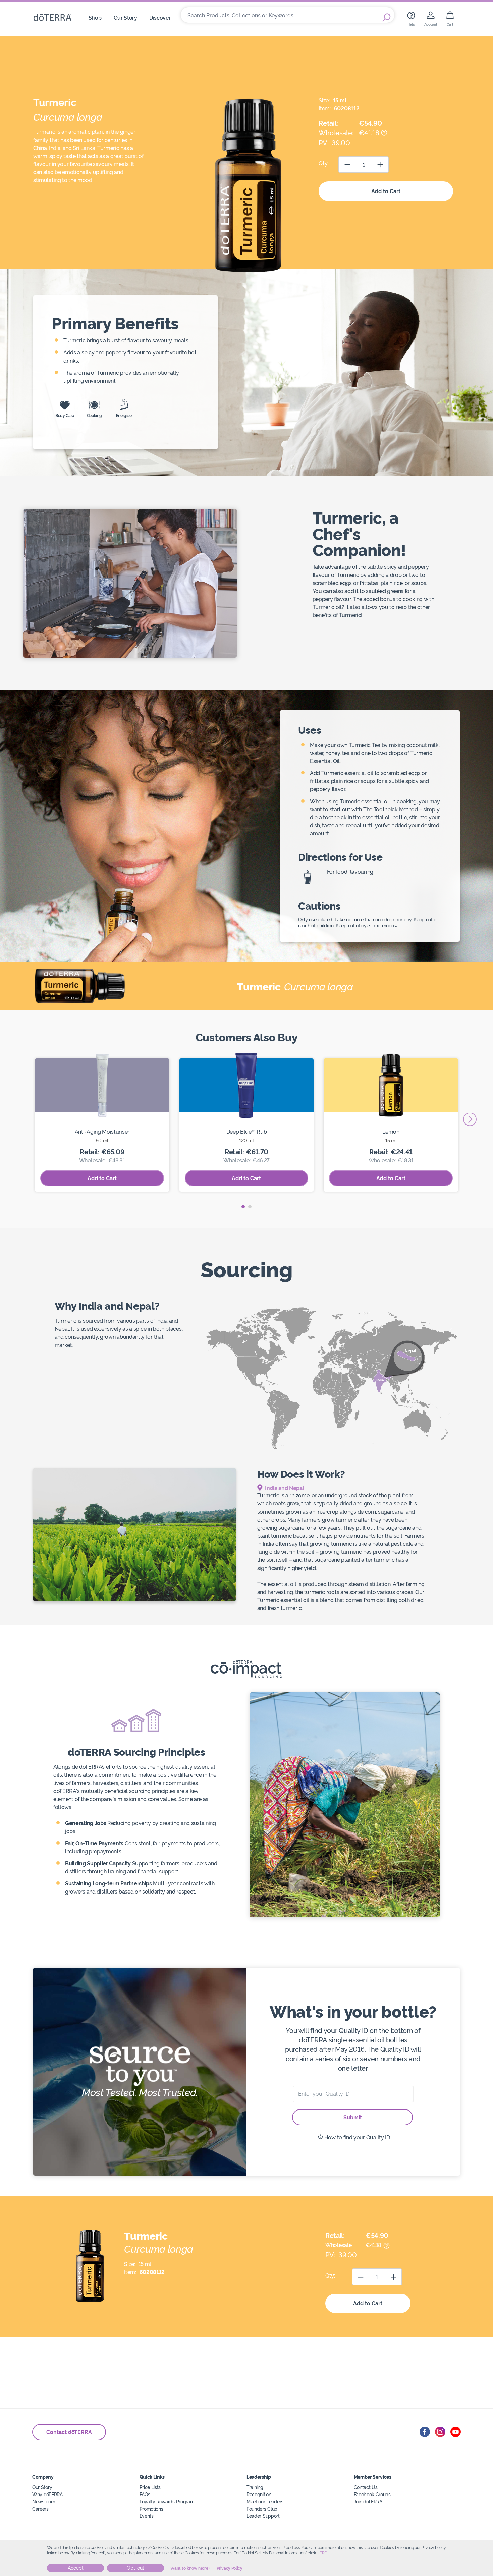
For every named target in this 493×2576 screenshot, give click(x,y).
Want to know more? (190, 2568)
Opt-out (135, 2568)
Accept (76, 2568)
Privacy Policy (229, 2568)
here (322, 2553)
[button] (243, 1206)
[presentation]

# BRIEF:
The listing should be transcribed in full, exactly, and without its pictures.

# OUTPUT BELOW:
For every named target in this 493×2576 screenshot, give click(x,y).
Want to know more? (190, 2568)
Opt-out (135, 2568)
Accept (76, 2568)
Privacy Policy (229, 2568)
here (322, 2553)
[button] (243, 1206)
[presentation]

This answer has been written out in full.